### Explore the material
(a) In the passage about Richard Twiss, at which event did the writer first have close contact with him?
(b) Decide whether each statement agrees with the passage about Richard Twiss: (i) Twiss was an honored guest together with Musa Dube and Colin Greene. (ii) The writer describes Twiss as softening his words when addressing the audience. (iii) The theological conversation took place in Chicago.

### Document excerpt
^^^^^^^^^^^^^^^^
I probably first heard Richard Twiss many years ago when the stadium-sized Promise Keepers events were making a show of featuring Native American speakers as a display of unity and contrition. But I didn’t have any close contact with Richard until he was an honored guest (along with Musa Dube and Colin Greene) at the Emergent Village Theological Conversation on Post-Colonial Theology in Atlanta in 2010. There, I was struck by his fearless, friendly, steady gaze that was paired with pointed words. I remember being taken aback at how forcefully Richard spoke to us: he didn’t pull any punches, even at times approaching unkindness as he spoke plainly about the mistreatment of First-Nations peoples at the hands of European colonizers– people who enacted Manifest Destiny by genocide, cultural annihilation, displacement, and psychological campaigns of hatred.
^^^^^^^^^^^^^^^^
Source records
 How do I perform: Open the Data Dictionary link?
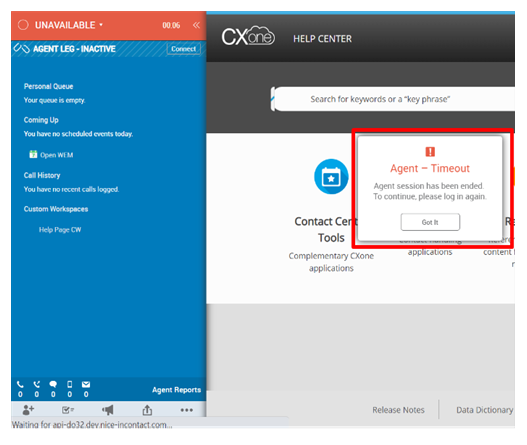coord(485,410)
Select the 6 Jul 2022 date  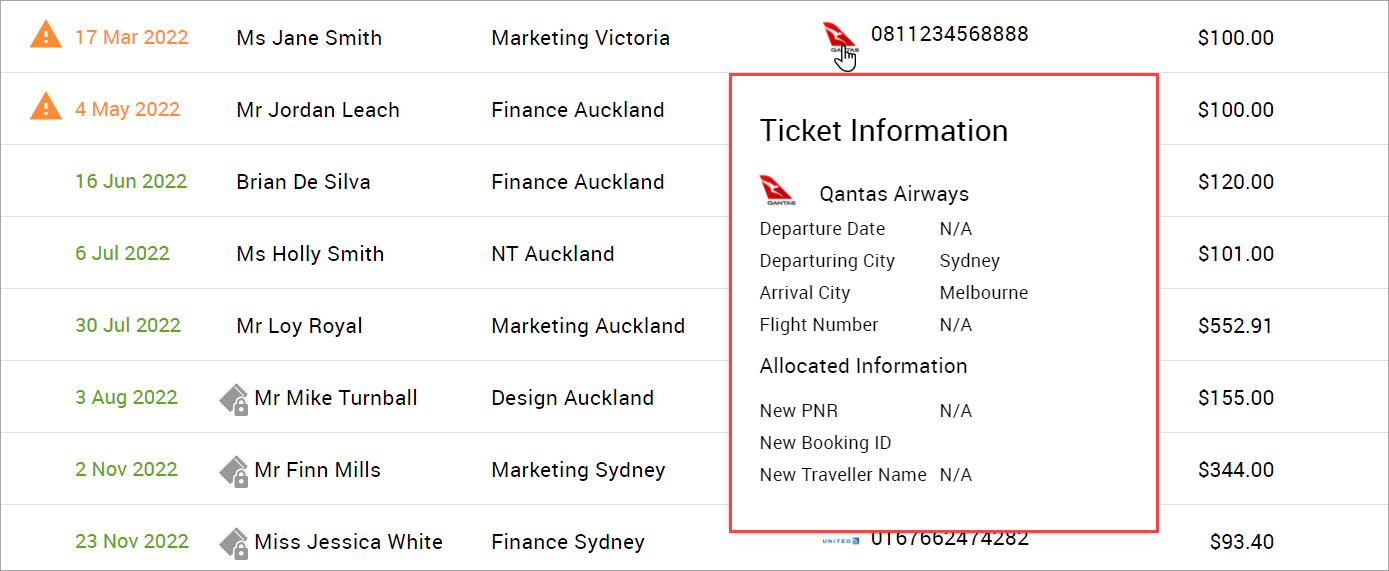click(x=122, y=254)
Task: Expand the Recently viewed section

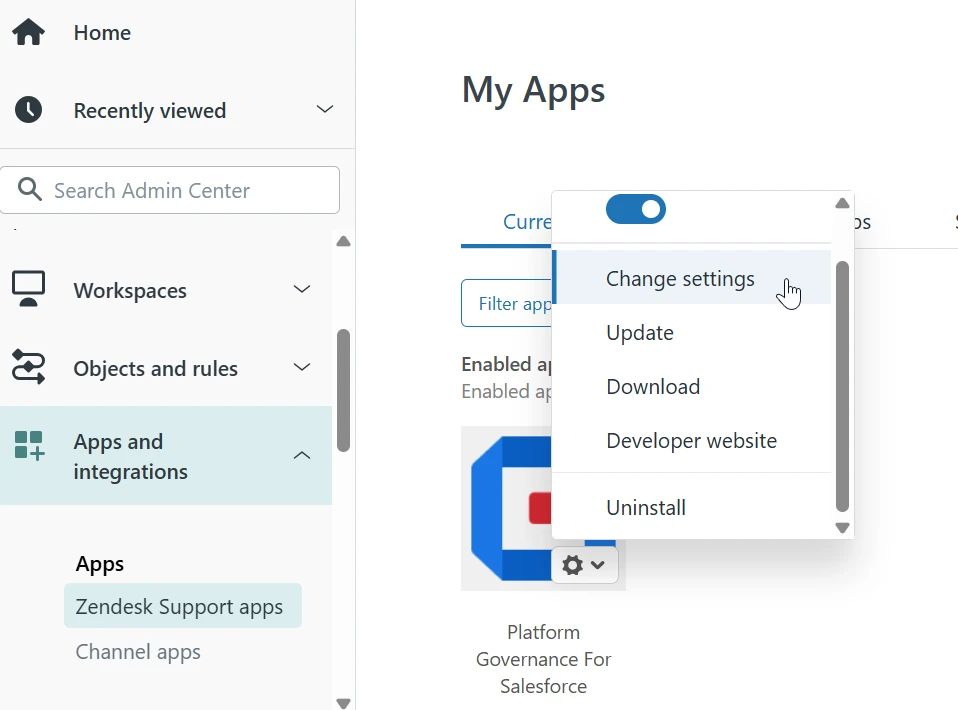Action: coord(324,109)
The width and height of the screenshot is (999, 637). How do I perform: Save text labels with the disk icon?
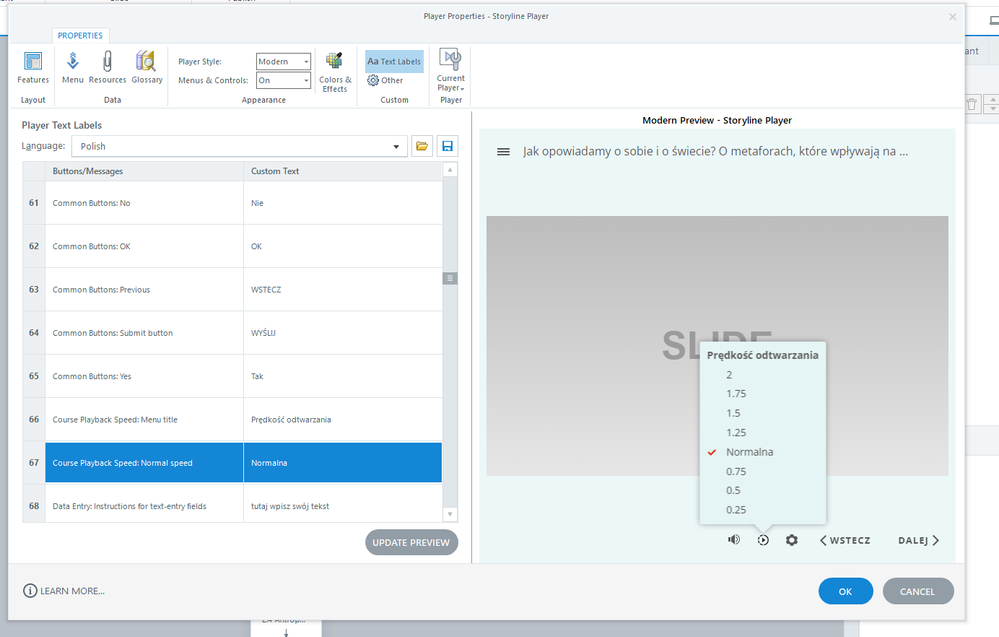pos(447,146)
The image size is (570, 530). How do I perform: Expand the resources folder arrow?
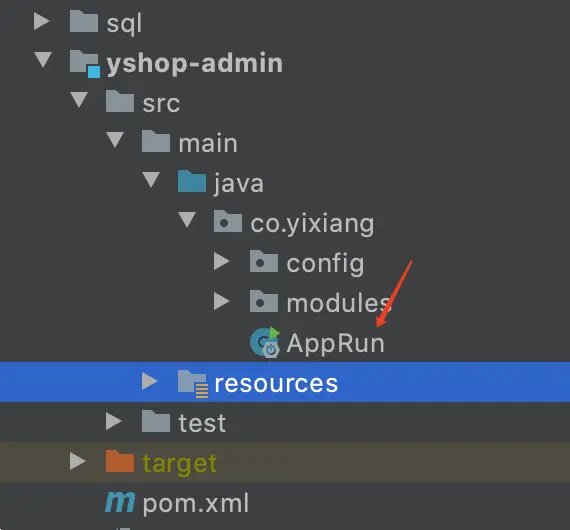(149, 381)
^^^^^^^^^^^^^^^^
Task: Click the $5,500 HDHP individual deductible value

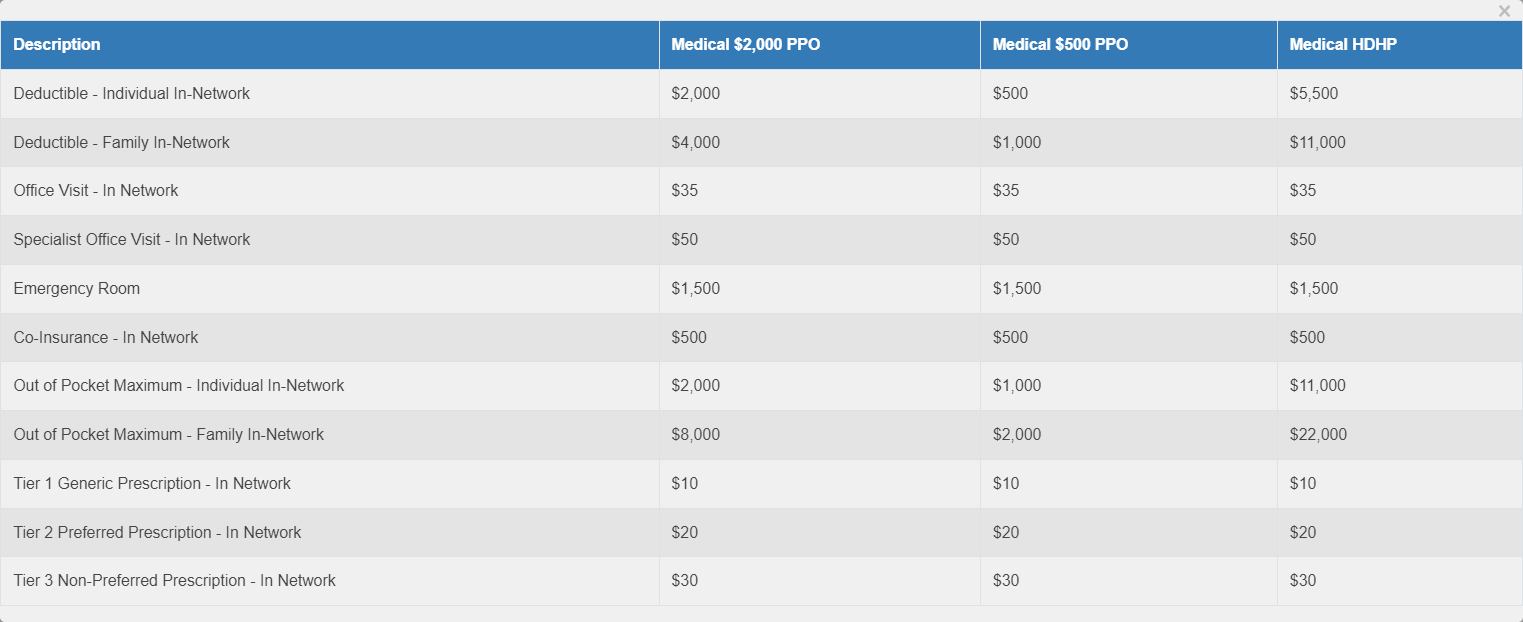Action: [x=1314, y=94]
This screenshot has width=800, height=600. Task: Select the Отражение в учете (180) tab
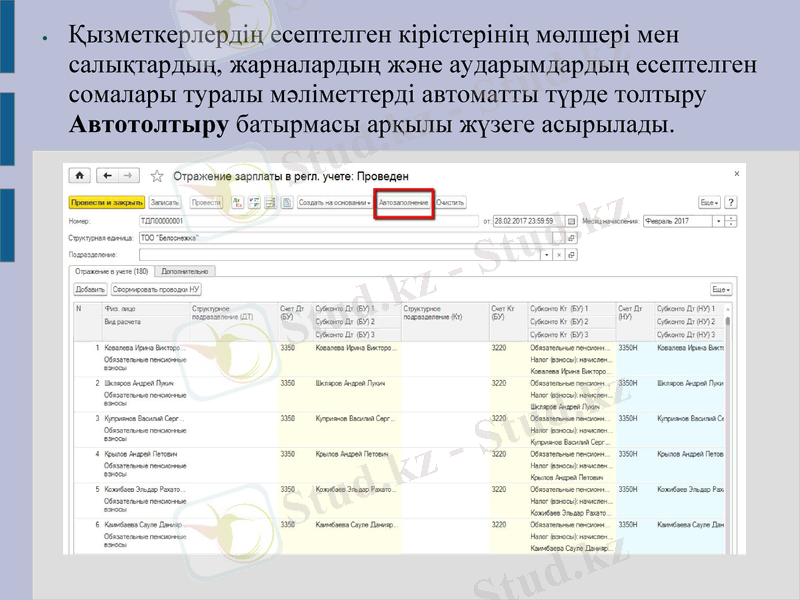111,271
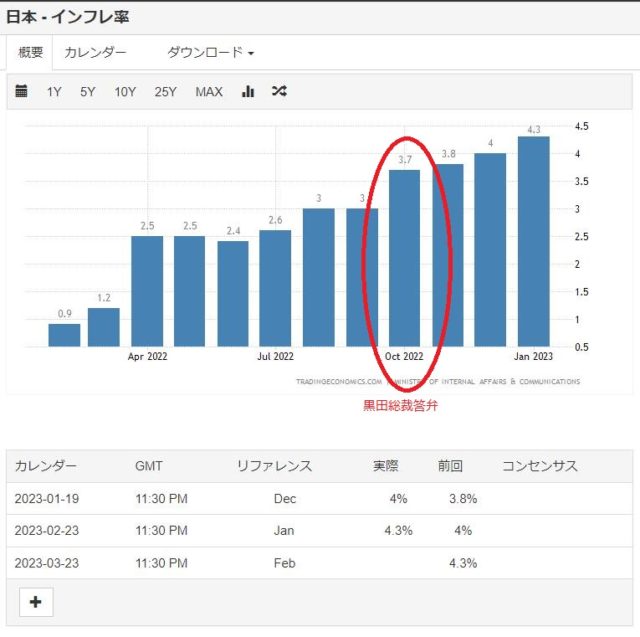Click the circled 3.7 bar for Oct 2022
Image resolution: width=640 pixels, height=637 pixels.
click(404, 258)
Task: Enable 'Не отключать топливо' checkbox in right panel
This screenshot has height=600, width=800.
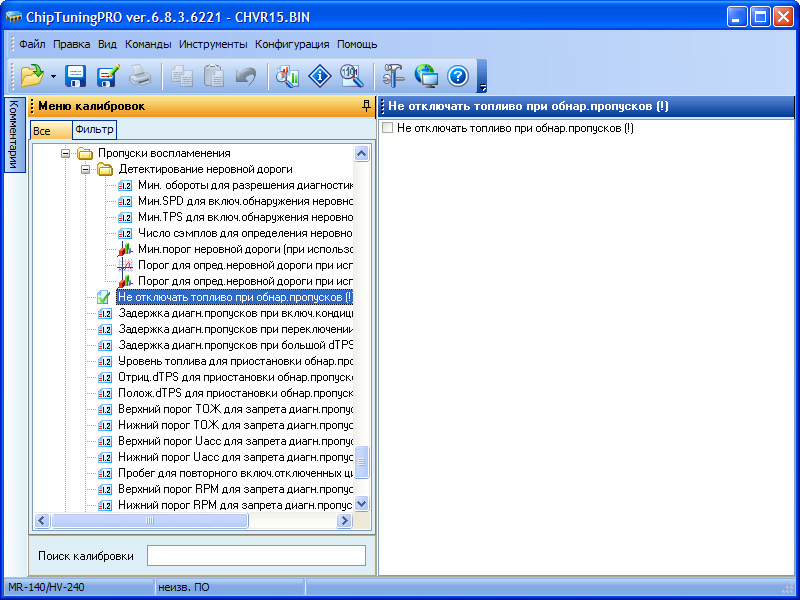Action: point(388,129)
^^^^^^^^^^^^^^^^
### Solutions to the problems
(a) The Emergent Village Theological Conversation on Post-Colonial Theology in Atlanta in 2010.

(b)
(i) Yes: "he was an honored guest (along with Musa Dube and Colin Greene)"
(ii) No: "he didn’t pull any punches"
(iii) No: "in Atlanta in 2010"